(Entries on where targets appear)
◆ ◆ ◆ ◆
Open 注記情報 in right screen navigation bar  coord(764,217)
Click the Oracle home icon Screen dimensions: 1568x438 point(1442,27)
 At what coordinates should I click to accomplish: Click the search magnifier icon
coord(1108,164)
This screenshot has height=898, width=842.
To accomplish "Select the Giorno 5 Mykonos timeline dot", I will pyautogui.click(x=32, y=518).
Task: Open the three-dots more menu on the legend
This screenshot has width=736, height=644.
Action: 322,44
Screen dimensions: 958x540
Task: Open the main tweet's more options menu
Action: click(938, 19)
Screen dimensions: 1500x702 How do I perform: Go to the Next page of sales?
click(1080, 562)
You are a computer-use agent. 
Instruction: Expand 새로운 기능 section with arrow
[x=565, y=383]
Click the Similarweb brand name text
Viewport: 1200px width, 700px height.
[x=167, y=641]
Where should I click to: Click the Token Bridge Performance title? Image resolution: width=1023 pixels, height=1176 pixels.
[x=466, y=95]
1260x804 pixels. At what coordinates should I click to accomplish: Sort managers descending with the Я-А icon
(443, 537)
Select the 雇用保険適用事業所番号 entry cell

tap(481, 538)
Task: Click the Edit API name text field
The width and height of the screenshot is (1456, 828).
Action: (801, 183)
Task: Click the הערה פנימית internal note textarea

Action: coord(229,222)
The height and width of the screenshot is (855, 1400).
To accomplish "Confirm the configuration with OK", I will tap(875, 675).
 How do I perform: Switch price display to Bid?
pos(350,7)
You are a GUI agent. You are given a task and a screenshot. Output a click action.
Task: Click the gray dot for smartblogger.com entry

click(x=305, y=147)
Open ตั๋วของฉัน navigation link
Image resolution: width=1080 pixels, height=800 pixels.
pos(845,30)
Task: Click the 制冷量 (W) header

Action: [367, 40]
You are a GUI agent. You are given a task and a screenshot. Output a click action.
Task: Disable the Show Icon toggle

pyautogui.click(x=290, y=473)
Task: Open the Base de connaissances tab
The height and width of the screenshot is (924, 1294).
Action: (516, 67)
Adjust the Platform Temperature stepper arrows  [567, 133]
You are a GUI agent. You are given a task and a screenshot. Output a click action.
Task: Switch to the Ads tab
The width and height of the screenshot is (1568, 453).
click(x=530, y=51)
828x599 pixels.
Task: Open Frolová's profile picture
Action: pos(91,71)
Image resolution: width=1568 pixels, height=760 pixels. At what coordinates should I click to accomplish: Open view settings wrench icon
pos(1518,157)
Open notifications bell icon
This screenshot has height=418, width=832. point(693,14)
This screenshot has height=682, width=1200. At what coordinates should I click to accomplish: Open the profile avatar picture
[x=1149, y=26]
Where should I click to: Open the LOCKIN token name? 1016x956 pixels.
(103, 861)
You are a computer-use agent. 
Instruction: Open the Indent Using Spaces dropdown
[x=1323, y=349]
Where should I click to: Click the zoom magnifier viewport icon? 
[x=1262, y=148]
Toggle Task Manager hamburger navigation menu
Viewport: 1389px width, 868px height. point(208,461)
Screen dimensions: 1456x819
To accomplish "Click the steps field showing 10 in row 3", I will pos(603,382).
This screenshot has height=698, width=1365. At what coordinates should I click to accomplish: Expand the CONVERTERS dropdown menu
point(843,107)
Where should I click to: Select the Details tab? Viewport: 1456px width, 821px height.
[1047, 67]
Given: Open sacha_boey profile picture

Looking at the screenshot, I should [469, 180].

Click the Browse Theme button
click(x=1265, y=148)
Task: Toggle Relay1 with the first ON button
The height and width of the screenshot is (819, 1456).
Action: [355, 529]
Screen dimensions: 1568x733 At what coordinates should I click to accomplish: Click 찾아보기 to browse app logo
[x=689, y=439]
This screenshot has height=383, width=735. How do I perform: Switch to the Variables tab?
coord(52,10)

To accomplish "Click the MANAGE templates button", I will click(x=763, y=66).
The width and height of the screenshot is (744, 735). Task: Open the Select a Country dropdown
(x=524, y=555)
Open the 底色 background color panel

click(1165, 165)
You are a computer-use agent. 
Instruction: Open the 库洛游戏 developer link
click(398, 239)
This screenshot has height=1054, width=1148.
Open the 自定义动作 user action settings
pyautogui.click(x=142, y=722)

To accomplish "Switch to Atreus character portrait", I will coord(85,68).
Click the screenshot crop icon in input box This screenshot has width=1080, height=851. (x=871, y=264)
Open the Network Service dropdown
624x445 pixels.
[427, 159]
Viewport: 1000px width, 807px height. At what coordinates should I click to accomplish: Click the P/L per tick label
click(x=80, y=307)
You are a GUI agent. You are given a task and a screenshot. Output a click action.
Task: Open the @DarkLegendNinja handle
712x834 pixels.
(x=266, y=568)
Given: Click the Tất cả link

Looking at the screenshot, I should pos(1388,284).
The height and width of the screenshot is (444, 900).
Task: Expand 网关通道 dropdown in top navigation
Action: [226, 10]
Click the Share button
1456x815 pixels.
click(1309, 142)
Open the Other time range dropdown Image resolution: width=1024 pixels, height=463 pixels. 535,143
◆ ◆ ◆ ◆
- Task goal
Copy the entries above word for word, line by line, leaving nothing out.

- Result
Open 注記情報 in right screen navigation bar  coord(764,217)
Click the Oracle home icon Screen dimensions: 1568x438 point(1442,27)
 At what coordinates should I click to accomplish: Click the search magnifier icon
coord(1108,164)
This screenshot has height=898, width=842.
To accomplish "Select the Giorno 5 Mykonos timeline dot", I will pyautogui.click(x=32, y=518).
Task: Open the three-dots more menu on the legend
This screenshot has width=736, height=644.
Action: 322,44
Screen dimensions: 958x540
Task: Open the main tweet's more options menu
Action: click(938, 19)
Screen dimensions: 1500x702 How do I perform: Go to the Next page of sales?
click(1080, 562)
You are a computer-use agent. 
Instruction: Expand 새로운 기능 section with arrow
[x=565, y=383]
Click the Similarweb brand name text
Viewport: 1200px width, 700px height.
[x=167, y=641]
Where should I click to: Click the Token Bridge Performance title? Image resolution: width=1023 pixels, height=1176 pixels.
[x=466, y=95]
1260x804 pixels. At what coordinates should I click to accomplish: Sort managers descending with the Я-А icon
(443, 537)
Select the 雇用保険適用事業所番号 entry cell

tap(481, 538)
Task: Click the Edit API name text field
The width and height of the screenshot is (1456, 828).
Action: (801, 183)
Task: Click the הערה פנימית internal note textarea

Action: coord(229,222)
The height and width of the screenshot is (855, 1400).
To accomplish "Confirm the configuration with OK", I will tap(875, 675).
 How do I perform: Switch price display to Bid?
pos(350,7)
You are a GUI agent. You are given a task and a screenshot. Output a click action.
Task: Click the gray dot for smartblogger.com entry

click(x=305, y=147)
Open ตั๋วของฉัน navigation link
Image resolution: width=1080 pixels, height=800 pixels.
pos(845,30)
Task: Click the 制冷量 (W) header

Action: [367, 40]
You are a GUI agent. You are given a task and a screenshot. Output a click action.
Task: Disable the Show Icon toggle

pyautogui.click(x=290, y=473)
Task: Open the Base de connaissances tab
The height and width of the screenshot is (924, 1294).
Action: (516, 67)
Adjust the Platform Temperature stepper arrows  [567, 133]
You are a GUI agent. You are given a task and a screenshot. Output a click action.
Task: Switch to the Ads tab
The width and height of the screenshot is (1568, 453).
click(x=530, y=51)
828x599 pixels.
Task: Open Frolová's profile picture
Action: pos(91,71)
Image resolution: width=1568 pixels, height=760 pixels. At what coordinates should I click to accomplish: Open view settings wrench icon
pos(1518,157)
Open notifications bell icon
This screenshot has height=418, width=832. point(693,14)
This screenshot has height=682, width=1200. At what coordinates should I click to accomplish: Open the profile avatar picture
[x=1149, y=26]
Where should I click to: Open the LOCKIN token name? 1016x956 pixels.
(103, 861)
You are a computer-use agent. 
Instruction: Open the Indent Using Spaces dropdown
[x=1323, y=349]
Where should I click to: Click the zoom magnifier viewport icon? 
[x=1262, y=148]
Toggle Task Manager hamburger navigation menu
Viewport: 1389px width, 868px height. point(208,461)
Screen dimensions: 1456x819
To accomplish "Click the steps field showing 10 in row 3", I will pos(603,382).
This screenshot has height=698, width=1365. At what coordinates should I click to accomplish: Expand the CONVERTERS dropdown menu
point(843,107)
Where should I click to: Select the Details tab? Viewport: 1456px width, 821px height.
[1047, 67]
Given: Open sacha_boey profile picture

Looking at the screenshot, I should [469, 180].

Click the Browse Theme button
click(x=1265, y=148)
Task: Toggle Relay1 with the first ON button
The height and width of the screenshot is (819, 1456).
Action: [355, 529]
Screen dimensions: 1568x733 At what coordinates should I click to accomplish: Click 찾아보기 to browse app logo
[x=689, y=439]
This screenshot has height=383, width=735. How do I perform: Switch to the Variables tab?
coord(52,10)

To accomplish "Click the MANAGE templates button", I will click(x=763, y=66).
The width and height of the screenshot is (744, 735). Task: Open the Select a Country dropdown
(x=524, y=555)
Open the 底色 background color panel

click(1165, 165)
You are a computer-use agent. 
Instruction: Open the 库洛游戏 developer link
click(398, 239)
This screenshot has height=1054, width=1148.
Open the 自定义动作 user action settings
pyautogui.click(x=142, y=722)

To accomplish "Switch to Atreus character portrait", I will coord(85,68).
Click the screenshot crop icon in input box This screenshot has width=1080, height=851. (x=871, y=264)
Open the Network Service dropdown
624x445 pixels.
[427, 159]
Viewport: 1000px width, 807px height. At what coordinates should I click to accomplish: Click the P/L per tick label
click(x=80, y=307)
You are a GUI agent. You are given a task and a screenshot. Output a click action.
Task: Open the @DarkLegendNinja handle
712x834 pixels.
(x=266, y=568)
Given: Click the Tất cả link

Looking at the screenshot, I should pos(1388,284).
The height and width of the screenshot is (444, 900).
Task: Expand 网关通道 dropdown in top navigation
Action: [226, 10]
Click the Share button
1456x815 pixels.
click(1309, 142)
Open the Other time range dropdown Image resolution: width=1024 pixels, height=463 pixels. 535,143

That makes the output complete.